» **Source text**:

Sunday, November 18, 2007

Intricate and Interlace


Left: Coral Vine fading seed pods Right: stem of volunteer cantaloupe

Next to our local recycle center, the Master Gardeners have built a show garden. Although it is quite small, it is a pleasure to meander through, which I try to do at various times of the year. Each plant has a little marker, which helps promote more planting of these well-adapted plants as well. I couldn't have been happier that I got both 2 Things Challenge images while there yesterday.

The Coral Vine is nearing the end of the season, and what you see are the "intricate" veins of the fading seed pod encasements. This is the in-between stage -- in between when they are plump, pink clusters, and before they dry to thin papery brown pendants.

The picture on the right is a close-up of the "interlaced" markings of a volunteer cantaloupe! It was growing next to one of the demonstration compost bins. One summer I had a volunteer watermelon growing from my compost heap and thought it was remarkable. I guess happy gardening accidents from an untended compost pile are not all that rare an occurrence.

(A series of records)
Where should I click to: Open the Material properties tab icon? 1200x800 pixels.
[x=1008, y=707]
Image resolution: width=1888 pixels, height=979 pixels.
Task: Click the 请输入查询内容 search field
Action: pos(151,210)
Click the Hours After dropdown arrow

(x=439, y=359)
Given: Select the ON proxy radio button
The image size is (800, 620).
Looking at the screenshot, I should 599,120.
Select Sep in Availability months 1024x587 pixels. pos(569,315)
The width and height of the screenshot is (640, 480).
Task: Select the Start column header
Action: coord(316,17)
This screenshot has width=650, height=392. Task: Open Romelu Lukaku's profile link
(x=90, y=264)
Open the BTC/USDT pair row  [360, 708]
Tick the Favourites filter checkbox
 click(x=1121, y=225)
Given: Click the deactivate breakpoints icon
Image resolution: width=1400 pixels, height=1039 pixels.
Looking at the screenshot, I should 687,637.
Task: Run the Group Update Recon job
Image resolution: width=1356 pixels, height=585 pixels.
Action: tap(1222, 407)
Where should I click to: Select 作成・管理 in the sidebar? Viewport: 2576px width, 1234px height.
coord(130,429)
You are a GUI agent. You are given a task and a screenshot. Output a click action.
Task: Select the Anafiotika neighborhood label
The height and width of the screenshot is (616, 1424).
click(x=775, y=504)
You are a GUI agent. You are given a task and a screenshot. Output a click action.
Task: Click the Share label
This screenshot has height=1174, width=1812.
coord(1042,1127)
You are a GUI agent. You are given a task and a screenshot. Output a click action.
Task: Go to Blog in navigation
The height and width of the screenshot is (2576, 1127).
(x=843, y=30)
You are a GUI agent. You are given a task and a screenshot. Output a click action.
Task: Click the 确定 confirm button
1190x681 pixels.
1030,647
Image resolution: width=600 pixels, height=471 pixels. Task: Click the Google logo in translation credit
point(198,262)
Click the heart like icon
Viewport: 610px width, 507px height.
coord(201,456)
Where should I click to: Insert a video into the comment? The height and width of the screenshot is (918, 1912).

» **Problem details**: Resume the blog post about the coral vine and the volunteer cantaloupe, picking up after its final sentence. The records were drawn from a separate source.

» **The response**:
7 comments:

dianeclancy said...

Hi Debi,

These are great photos!! And what perfect shots for the Intricate and Interlace. Thanks for sharing them!

~ Diane Clancy
www.dianeclancy.com/blog

Bobbie said...

I LOVE both these photos. As you know I love closeup macro shots and these are the best of the best. Glad to see you back in the running for the two things challenge.

Bev said...

Great pictures from your new camera!

The veins on the seed pods are very intricate, and probably have something to do with providing them with water in a dry climate. I only wish the water system here was so good, as often they go to water standpipe as the Water Companies say we have a drought when we have an exceptionally hot summer, here, in England!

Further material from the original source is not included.